Miércoles, 20 de septiembre de 2017

A orilla cambiada

Ser de ambos sitios es bastante parecido a ser y no ser, esa es la cuestión… O tal vez sea un problema de verbos copulativos, de ser y no estar, de estar y ser sin ser del todo… Parece... complicado. No lo es tanto.

Cuando uno regresa a casa, a una de sus casas ˗porque ya se estableció en otra parte˗ es innegable que hay sensaciones encontradas.

El tiempo va pasando, uno parece que se va “haciendo” más de la casa nueva, sin dejar de ser de donde siempre se ha sido.

Ser de ambos sitios es bastante parecido a ser y no ser, esa es la cuestión… O tal vez sea un problema de verbos copulativos, de ser y no estar, de estar y ser sin ser del todo…

Parece... complicado. No lo es tanto.

Ahora que acabo de pasar unos días allá, llego a México y la memoria empieza a hacer balance: recuerda cosas sueltas, simpáticas, curiosas… Recuerdos de esos que, simplemente, son y nos forman.

Recuerdo, por ejemplo, una mañana de domingo, cuando Pilar y yo estábamos haciéndonos fotos junto a la Purísima, en una calle por la que tantas veces pasé yendo o viniendo del colegio ˗el Maestro Ávila˗; de repente, una señora, con pinta de turista, nos dijo que era más bonito junto a la Catedral, y que ese día había visita gratis, o algo así… Por supuesto, le dimos las gracias y sentimos raro por tener pinta de turistas, nosotros, en casa… Y más yo, que era el día de mi cumpleaños…

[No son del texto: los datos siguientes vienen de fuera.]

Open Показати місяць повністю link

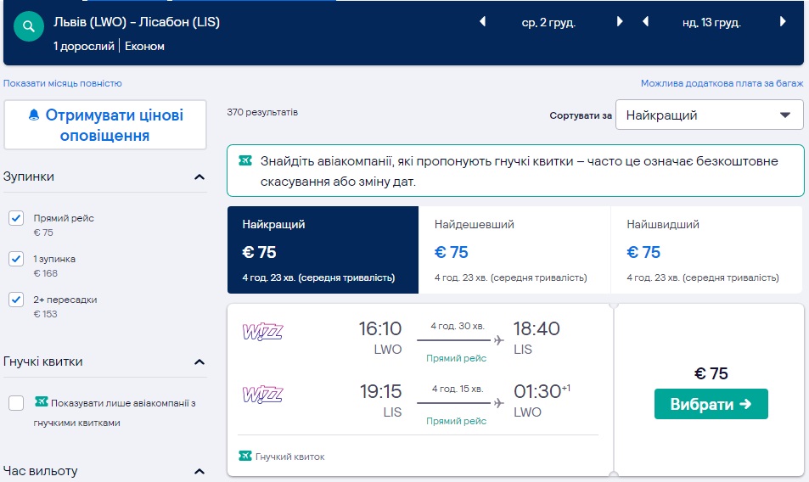coord(63,83)
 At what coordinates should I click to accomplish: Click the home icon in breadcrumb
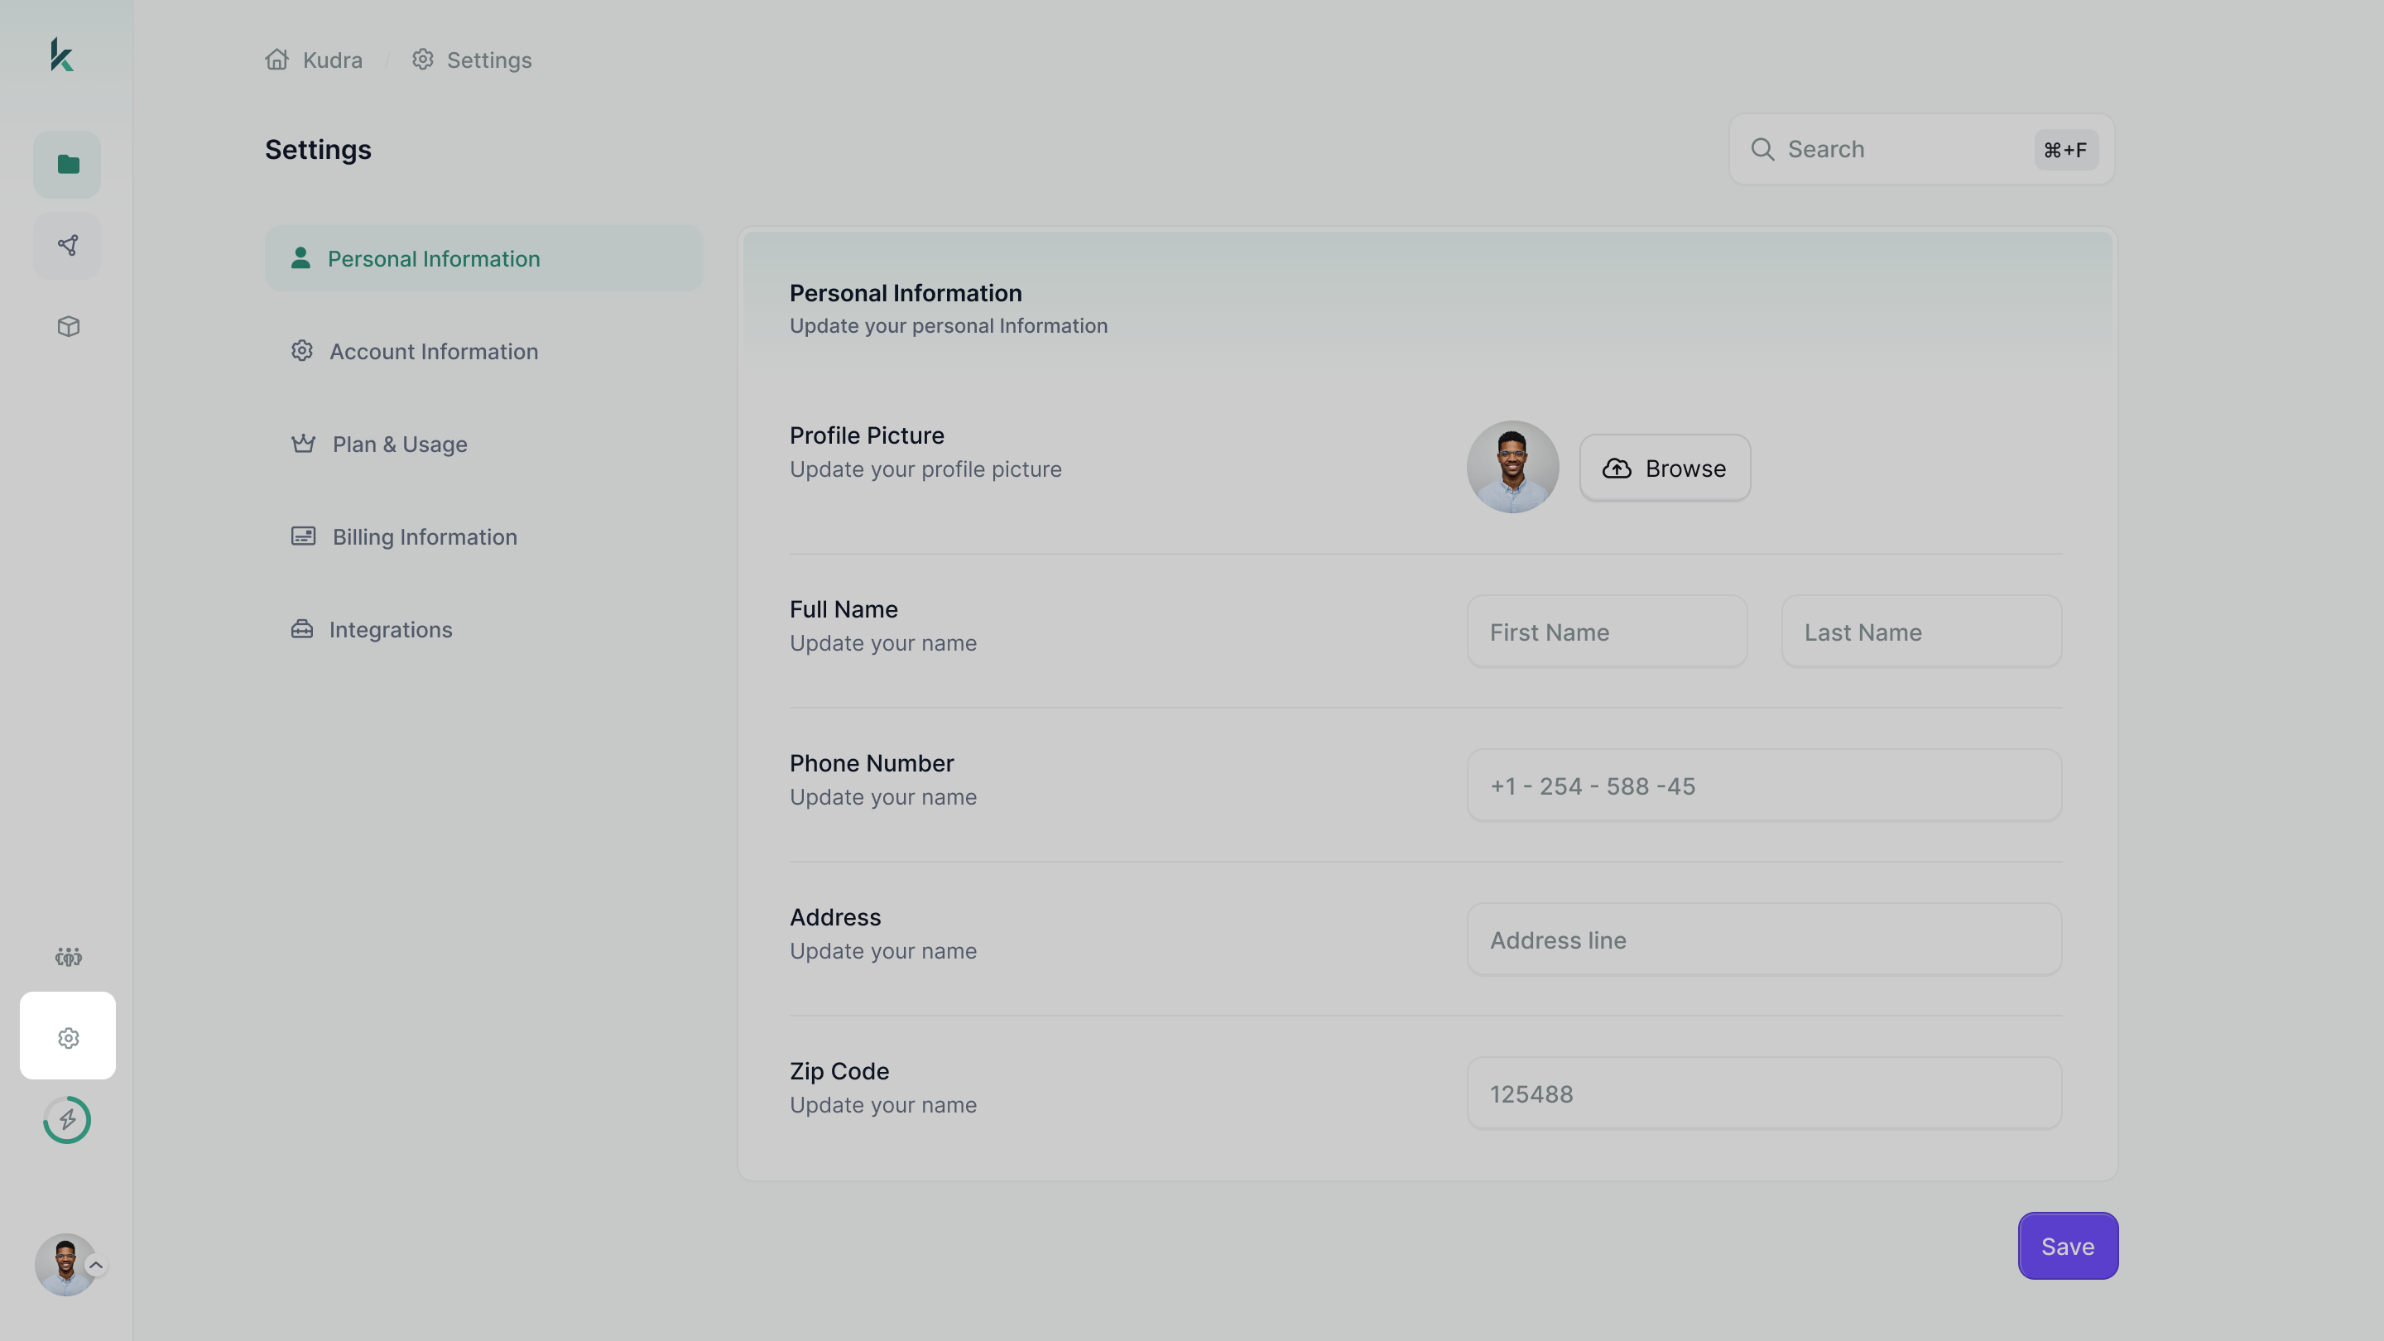pos(277,59)
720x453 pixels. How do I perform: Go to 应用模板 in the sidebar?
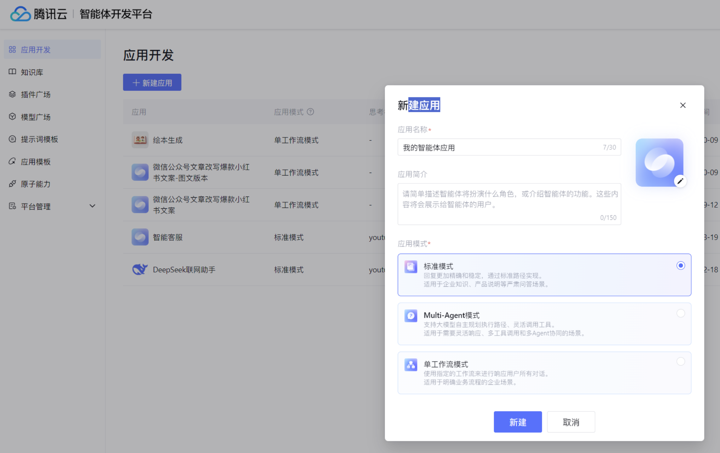point(35,162)
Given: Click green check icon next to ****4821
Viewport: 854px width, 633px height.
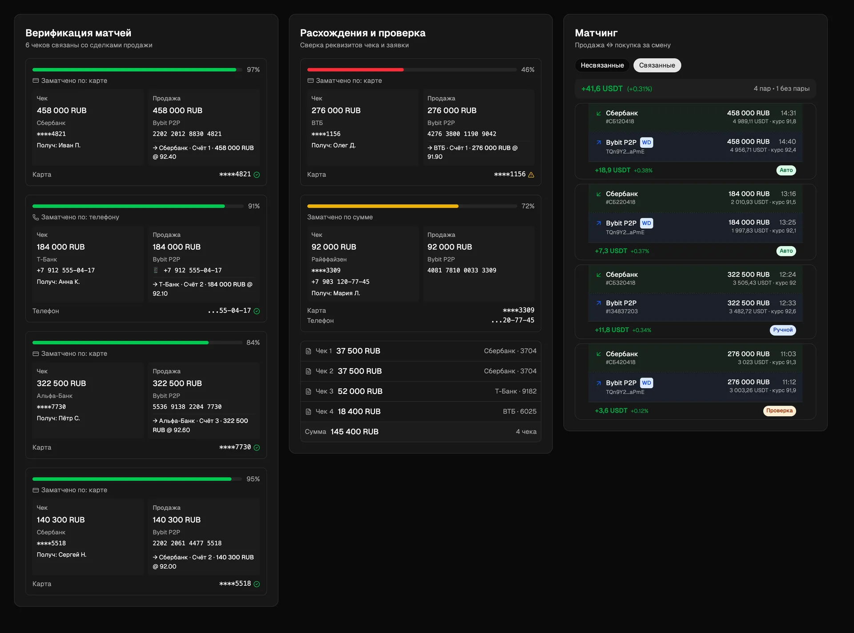Looking at the screenshot, I should pyautogui.click(x=257, y=174).
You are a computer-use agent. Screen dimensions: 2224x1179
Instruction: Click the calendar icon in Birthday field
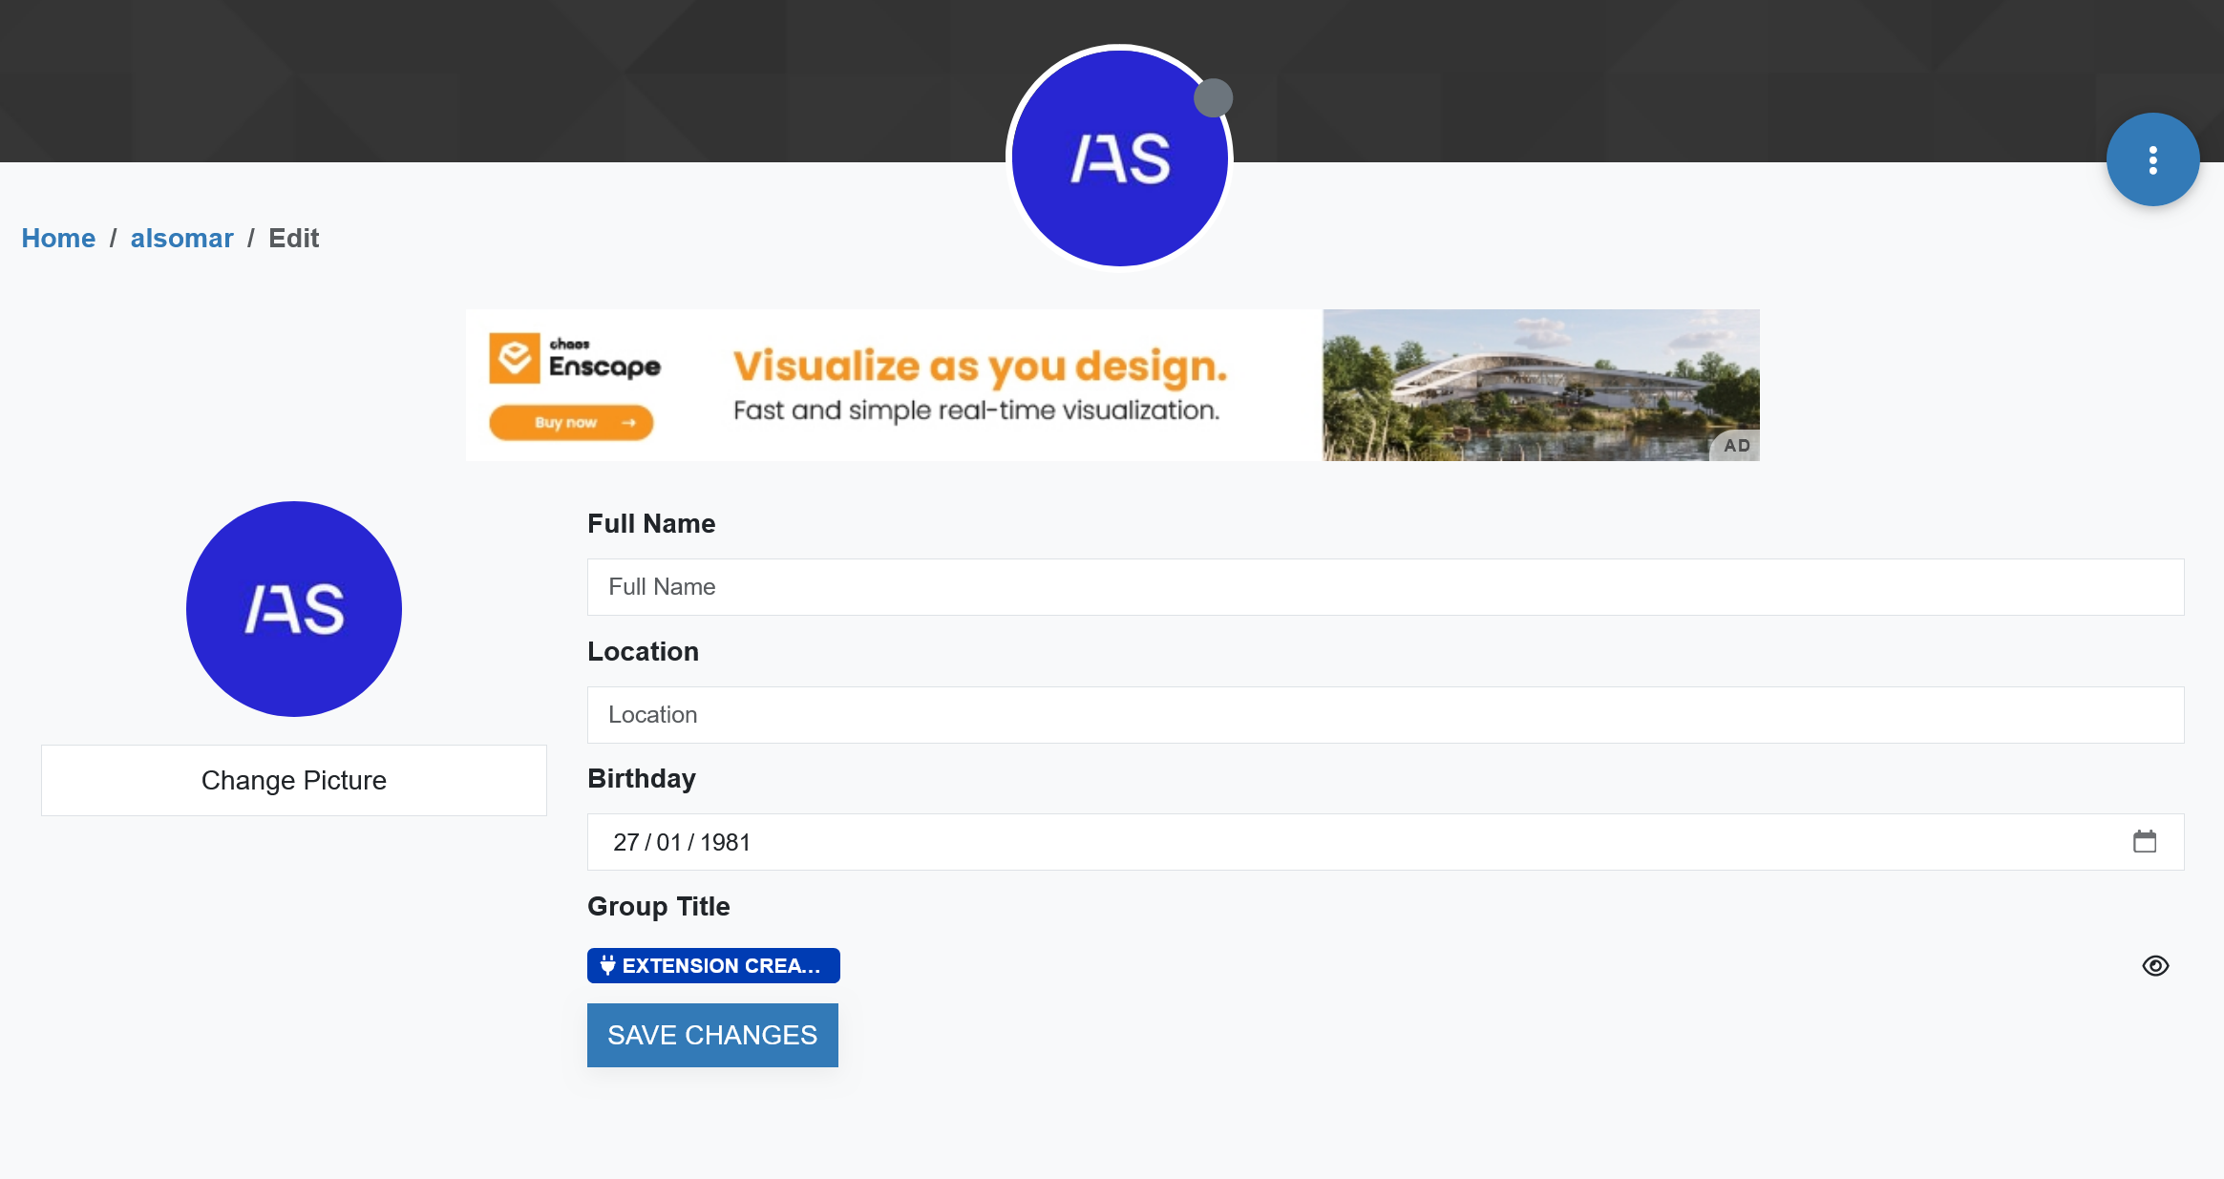[x=2144, y=841]
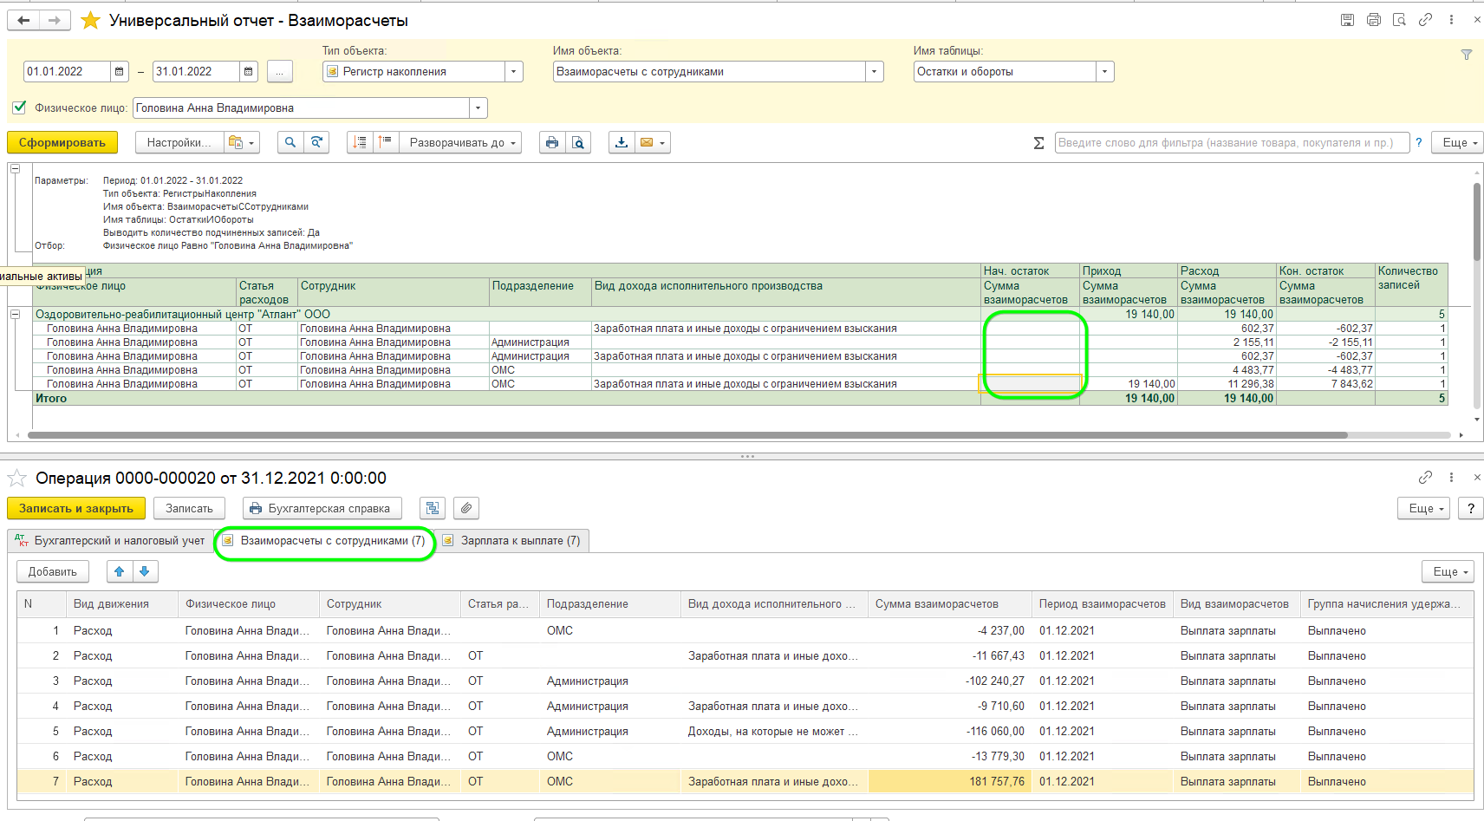Click the paperclip attached files icon
This screenshot has width=1484, height=821.
tap(466, 508)
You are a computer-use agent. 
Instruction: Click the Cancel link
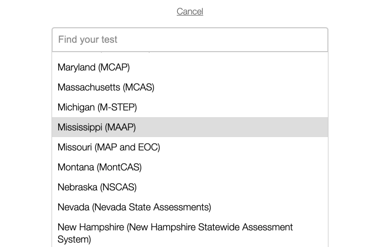pyautogui.click(x=189, y=12)
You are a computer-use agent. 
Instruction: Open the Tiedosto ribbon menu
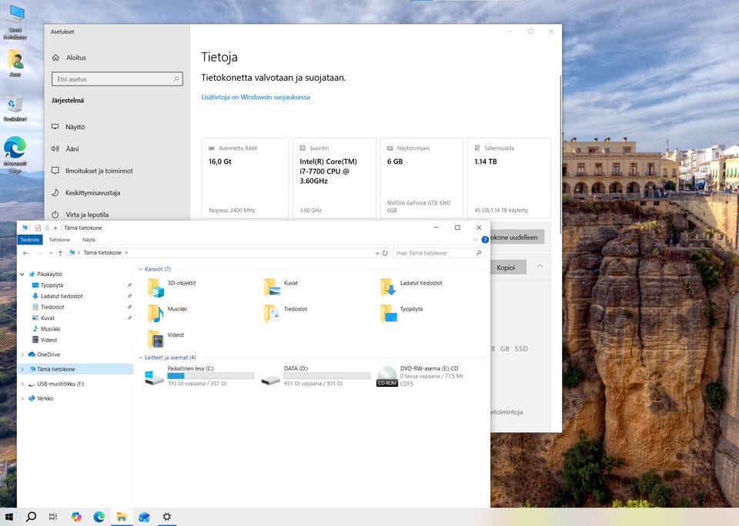click(29, 240)
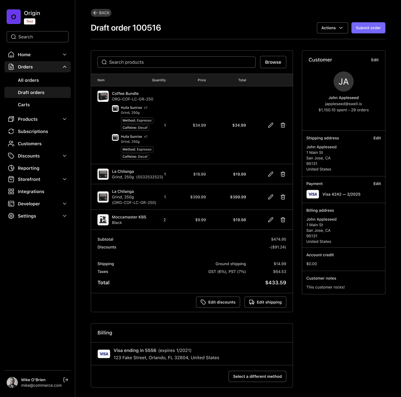This screenshot has height=397, width=401.
Task: Click the edit pencil for Moccamaster KBS
Action: click(x=270, y=220)
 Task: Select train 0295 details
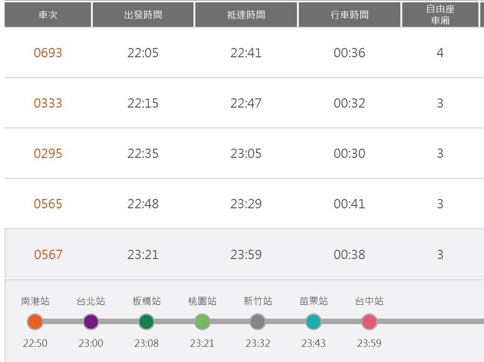tap(48, 154)
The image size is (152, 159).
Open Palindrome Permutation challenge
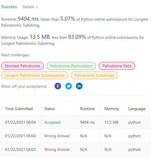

Los camareros se volvieron uno de los “recuerdos” de este viaje; el mexicano siempre se queja de la sequedad española; uno, lo confieso, la siente cada vez más, en las sucesivas visitas… Me estoy mexicanizando, lógico, pero de todas formas todavía distingo esa “sequedad” propia de la mala educación, propia y ajena; sequedad es el “qué queréis” y mala educación es la de un camarero madrileño que nos espetó: “pedid todo de una vez, para que no eche tantos viajes”…

Por cierto, que, sobre todo en Madrid ˗solo estuve en Madrid, Piedrahíta y Salamanca˗  nos llamó la atención la cantidad de camareros ˗meseros, les dirían aquí˗ de origen latinoamericano… Y más nos llamó la atención que muchos ya tenían deje y modos madrileños… No digo más.

Mención aparte merece un individuo que me regaló un mal rato en Salamanca; lo cuento: llego con la familia y, cuando voy a ocupar una mesa, me dice que no, “que ya me van a llegar las cenas”… No me preguntó si iba a cenar, simplemente… fue un imbécil. Desde luego, camarero tampoco era… Trabajaba de ello, eso sí.

El lugar, curiosamente, se llama Pachamama… y eso me ocurrió el mero día de la Pachamama, hace exactamente un mes; como no vi ningún cartel alusivo a la celebración y el tipo nos trató como cuento, me fui con la música, y la familia, a otra parte, un bar con muy buenos pinchos frente a los Reparadores, y me quedé con la copla de que hay mucho postureo, una de esas palabras “de ahora” que me encanta.

Y hoy, pensando desde aquí, me doy cuenta de que, a lo mejor, me estaba “ofendiendo” ya como latinoamericano… Con la catedral al fondo y a la vera del Tormes.